Giustizia minorile: cosa cambia con il nuovo ddl

 

Giudici onorari

Vengono ridotti da due a uno (art. 1, 2 e 3). Il ddl infatti mira a far prevalere il profilo giurisdizionale dell''organo giudicante, pur non privandolo del supporto di specialisti di carattere sociale, tradizionalmente assicurato attraverso la partecipazione dei componenti privati dei Tribunali per i minorenni. La riduzione comunque fa si che la maggioranza rispecchi una specializzazione di carattere giuridico.


Imputabilità

Si introduce un diverso regime sansonatorio per i soggetti compresi tra i 16 e i 18 anni, per i quali la pena può essere ridotta solo fino ad un quarto. Rimane inalterata invece la riduzione di un terzo per i minori di 16 anni (art. 4). La motivazione di fondo risiede nella convinzione che i fenomeni di devianza che suscitano maggiore allarme hanno più spesso interessato proprio questo fascia d''età.


Misure cautelari

Gli articoli 7, 8, 9 e 10 ridefiniscono il sistema delle misure cautelari riducendo i margini di discrezionalità del giudice, aumentando la durata dei termini della custodia cautelare e distinguendo secondo fasce di età e distinti livelli di devianza. Si introduce l'ipotesi del pericolo di fuga, anche in considerazione della "condotta di vita dell'imputato", come ulteriore criterio per definire i provvedimenti di adozione di misure cautelari restrittive, stabilendo un parallelismo con quanto prevede il codice di procedura penale per i maggiorenni. Viene inoltre indicato un elenco di delitti ritenuti "di particolare allarme sociale" rispetto a cui viene determinata l’adozione delle misure cautelari. Tra questi anche la "resistenza aggravata".

Messa alla prova

Il ddl conferma l''istituto della sospensione del processo e della messa alla prova ma stabilendo che la durata della sospensione del processo non sia superiore a tre anni, modalità oggi prevista solo per i reati di maggiore gravità. La sospensione del processo e la messa alla prova sono escluse per i delitti di omicidio volontario, consumato o tentato.
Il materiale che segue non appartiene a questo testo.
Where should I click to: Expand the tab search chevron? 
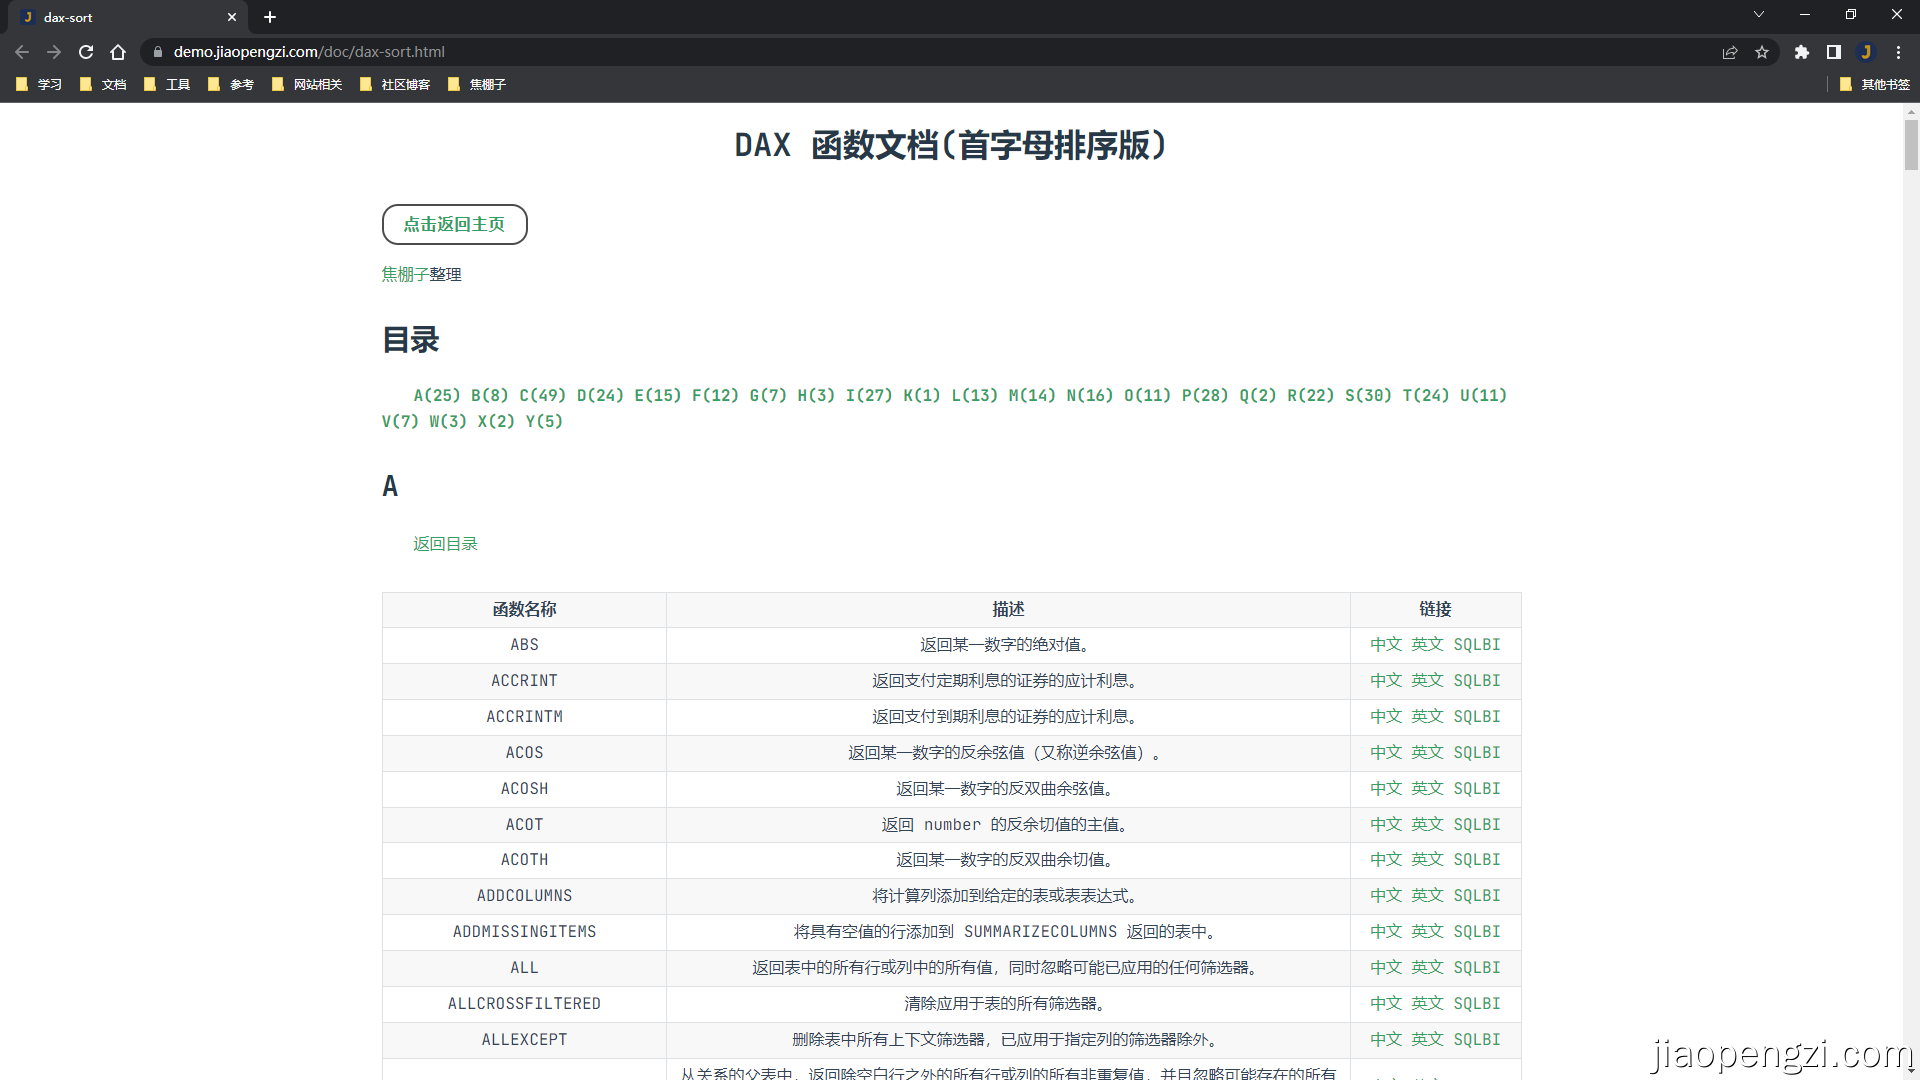(1758, 14)
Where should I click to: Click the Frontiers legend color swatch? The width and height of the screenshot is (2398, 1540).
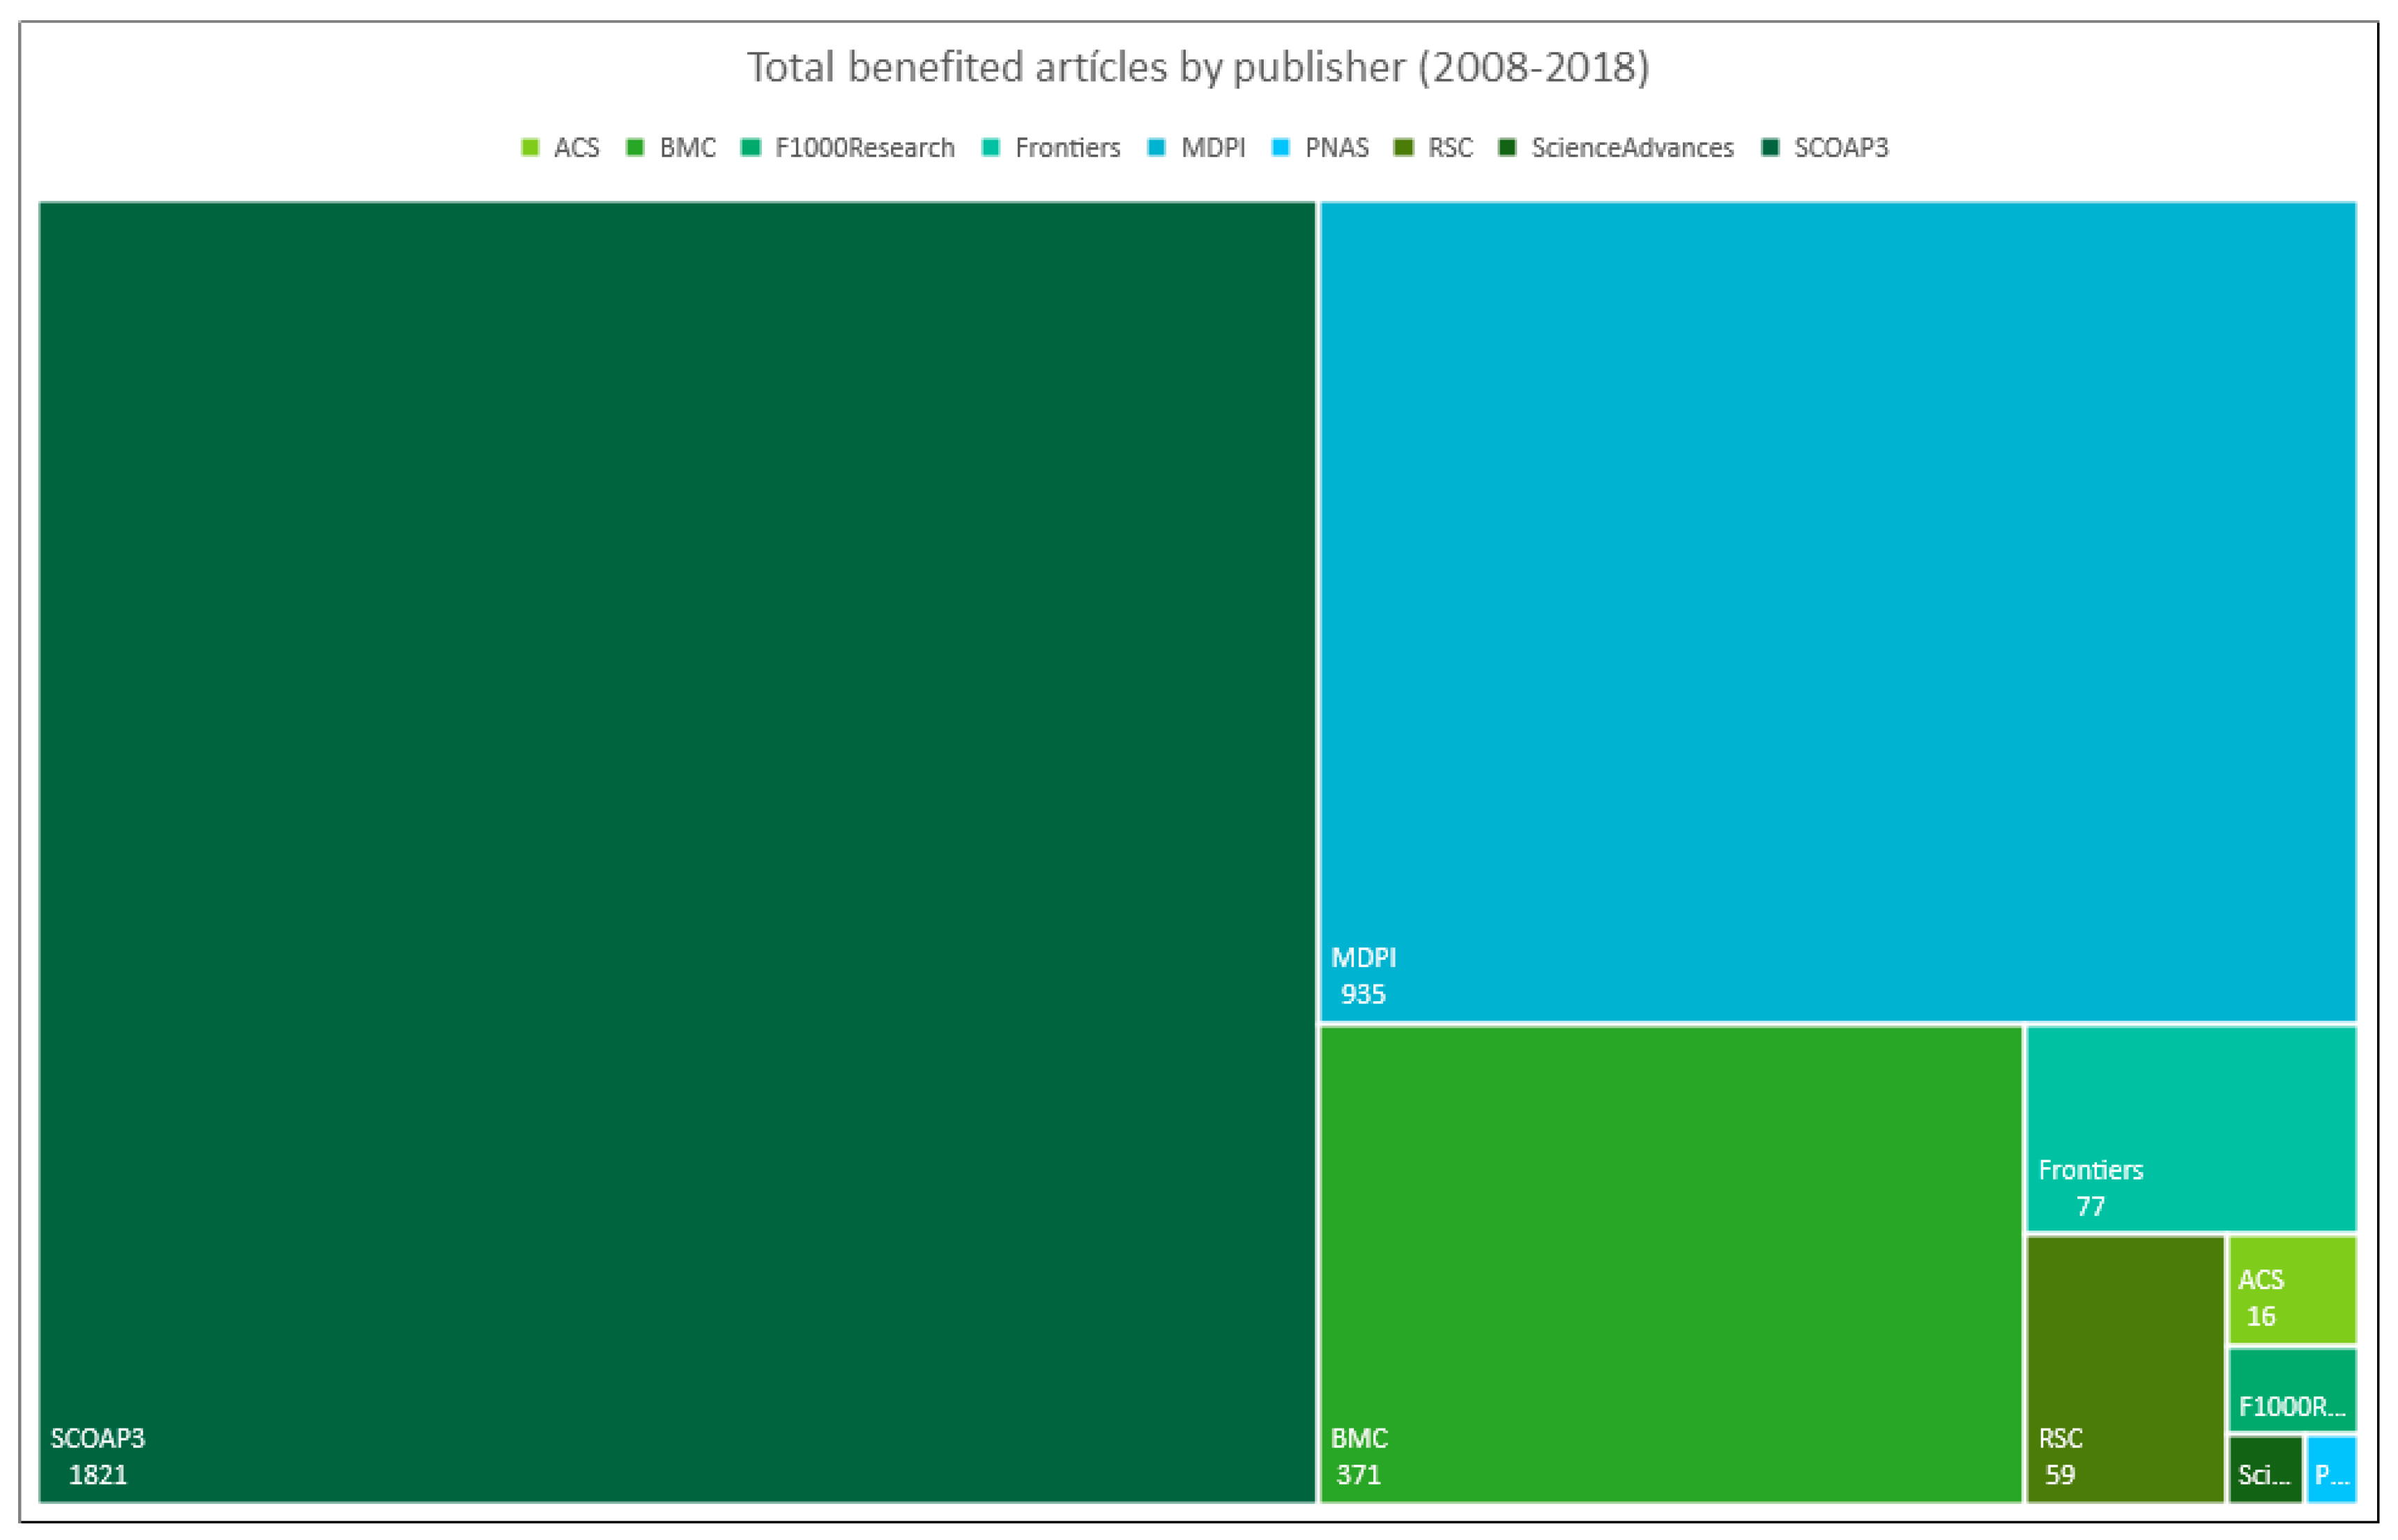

Compimento della maggiore età

Al compimento del diciottesimo anno di età il giudice competente può disporre anche di ufficio, tenuto conto della personalità dell'imputato o del condannato, delle esigenze del trattamento e della durata della pena o del residuo di pena, che la misura della custodia cautelare in carcere o la pena detentiva siano eseguite negli istituti per adulti.